Les entreprises utilisent de plus en plus les conteneurs et les machines virtuelles pour isoler leurs
réseaux ou des applications spécifiques du reste de leurs systèmes. La croissance du marché du cloud
implique que de nombreuses entreprises n’ont plus besoin de serveurs web internes. Elles ont
également migré une grande partie de leur infrastructure externe vers le cloud en utilisant des
applications SaaS (Software-as-a-Service).

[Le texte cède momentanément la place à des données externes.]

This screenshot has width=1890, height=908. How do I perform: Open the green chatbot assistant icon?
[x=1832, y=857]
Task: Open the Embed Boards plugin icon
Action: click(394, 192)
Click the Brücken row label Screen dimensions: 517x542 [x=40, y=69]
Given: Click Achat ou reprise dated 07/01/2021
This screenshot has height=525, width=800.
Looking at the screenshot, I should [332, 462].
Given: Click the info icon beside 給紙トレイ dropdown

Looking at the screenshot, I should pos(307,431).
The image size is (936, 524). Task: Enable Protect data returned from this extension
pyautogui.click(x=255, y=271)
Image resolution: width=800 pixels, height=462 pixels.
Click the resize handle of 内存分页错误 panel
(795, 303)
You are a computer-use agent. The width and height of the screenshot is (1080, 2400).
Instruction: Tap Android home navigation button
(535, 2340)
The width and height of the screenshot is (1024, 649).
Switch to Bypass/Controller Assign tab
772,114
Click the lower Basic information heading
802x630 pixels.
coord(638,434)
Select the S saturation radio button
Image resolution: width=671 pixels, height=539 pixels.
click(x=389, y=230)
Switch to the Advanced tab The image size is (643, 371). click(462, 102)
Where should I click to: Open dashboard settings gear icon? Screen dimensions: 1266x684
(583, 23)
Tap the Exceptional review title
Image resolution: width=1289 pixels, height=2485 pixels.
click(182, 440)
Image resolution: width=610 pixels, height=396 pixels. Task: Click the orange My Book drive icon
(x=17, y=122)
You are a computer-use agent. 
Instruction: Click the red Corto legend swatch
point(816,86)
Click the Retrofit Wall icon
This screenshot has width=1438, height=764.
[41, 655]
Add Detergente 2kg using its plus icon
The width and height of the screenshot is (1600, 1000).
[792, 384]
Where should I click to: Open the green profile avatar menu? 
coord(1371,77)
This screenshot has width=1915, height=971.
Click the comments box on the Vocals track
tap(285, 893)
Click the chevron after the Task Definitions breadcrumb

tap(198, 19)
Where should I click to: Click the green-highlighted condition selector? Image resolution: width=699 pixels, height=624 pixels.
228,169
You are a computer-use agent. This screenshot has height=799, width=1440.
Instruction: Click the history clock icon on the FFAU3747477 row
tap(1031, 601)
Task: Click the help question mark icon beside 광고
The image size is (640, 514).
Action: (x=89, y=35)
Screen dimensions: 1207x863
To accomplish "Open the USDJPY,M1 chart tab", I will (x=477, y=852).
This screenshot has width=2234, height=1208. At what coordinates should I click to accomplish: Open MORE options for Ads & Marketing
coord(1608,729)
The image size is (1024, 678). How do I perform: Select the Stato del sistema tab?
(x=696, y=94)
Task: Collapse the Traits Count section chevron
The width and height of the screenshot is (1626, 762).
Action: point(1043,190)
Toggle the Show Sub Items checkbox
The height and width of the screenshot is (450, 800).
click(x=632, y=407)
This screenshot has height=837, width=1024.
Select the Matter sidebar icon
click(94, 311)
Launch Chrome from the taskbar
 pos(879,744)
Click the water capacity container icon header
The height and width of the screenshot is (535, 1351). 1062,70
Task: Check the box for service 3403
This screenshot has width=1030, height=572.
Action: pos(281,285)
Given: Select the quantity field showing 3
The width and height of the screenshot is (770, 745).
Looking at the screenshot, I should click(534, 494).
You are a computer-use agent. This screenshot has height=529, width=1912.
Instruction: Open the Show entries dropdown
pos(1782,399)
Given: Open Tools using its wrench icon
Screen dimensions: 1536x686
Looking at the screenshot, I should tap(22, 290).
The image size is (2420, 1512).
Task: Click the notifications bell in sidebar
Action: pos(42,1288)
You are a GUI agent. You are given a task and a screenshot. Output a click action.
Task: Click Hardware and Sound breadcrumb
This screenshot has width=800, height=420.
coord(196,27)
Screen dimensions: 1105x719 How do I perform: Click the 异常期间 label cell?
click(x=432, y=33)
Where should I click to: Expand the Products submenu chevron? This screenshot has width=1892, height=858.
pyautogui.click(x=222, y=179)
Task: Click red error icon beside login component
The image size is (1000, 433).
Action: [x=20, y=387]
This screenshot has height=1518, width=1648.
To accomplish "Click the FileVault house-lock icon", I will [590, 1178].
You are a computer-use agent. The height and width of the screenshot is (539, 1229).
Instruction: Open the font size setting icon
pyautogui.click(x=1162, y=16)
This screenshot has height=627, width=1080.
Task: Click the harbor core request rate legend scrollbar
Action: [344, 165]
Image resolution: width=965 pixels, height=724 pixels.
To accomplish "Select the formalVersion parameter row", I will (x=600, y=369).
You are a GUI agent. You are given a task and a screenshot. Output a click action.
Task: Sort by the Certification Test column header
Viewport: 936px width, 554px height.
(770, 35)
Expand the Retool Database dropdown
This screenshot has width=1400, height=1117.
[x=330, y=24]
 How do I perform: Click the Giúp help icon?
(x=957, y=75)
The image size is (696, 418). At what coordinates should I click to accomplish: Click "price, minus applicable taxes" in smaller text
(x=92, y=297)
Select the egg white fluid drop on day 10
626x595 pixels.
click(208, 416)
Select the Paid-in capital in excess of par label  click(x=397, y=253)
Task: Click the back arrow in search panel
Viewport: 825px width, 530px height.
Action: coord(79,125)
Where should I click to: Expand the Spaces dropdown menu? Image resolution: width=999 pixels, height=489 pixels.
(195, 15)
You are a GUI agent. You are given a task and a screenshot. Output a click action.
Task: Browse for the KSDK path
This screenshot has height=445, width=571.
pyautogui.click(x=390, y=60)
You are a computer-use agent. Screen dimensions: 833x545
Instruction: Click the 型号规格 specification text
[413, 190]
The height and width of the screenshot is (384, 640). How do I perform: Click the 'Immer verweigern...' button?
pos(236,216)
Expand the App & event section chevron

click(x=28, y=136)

Par exemple, un service cloud comme Microsoft Azure permet à une entreprise qui exécute des
applications sur site et sur des réseaux privés virtuels (VPN) de recourir à une approche hybride, avec
la DMZ entre les deux. Cette méthode peut également être utilisée lorsque le trafic sortant nécessite
un audit ou pour contrôler le trafic entre un centre de données sur site et des réseaux virtuels.

En outre, les DMZ s’avèrent utiles pour contrer les risques de sécurité que présentent les dispositifs
de l’Internet des objets (IoT) et les systèmes de technologie opérationnelle (OT), ce qui rend la
production et la fabrication plus intelligentes, mais crée une grande surface de menaces. En effet, les
équipements OT n'ont pas été conçus pour faire face aux cyberattaques ou être restaurés de la
même manière que les appareils IoT, ce qui présente un risque considérable pour les données et les
ressources sensibles des entreprises. Une DMZ permet de segmenter le réseau afin de réduire le
risque d’attaque susceptible de causer des dommages aux infrastructures industrielles.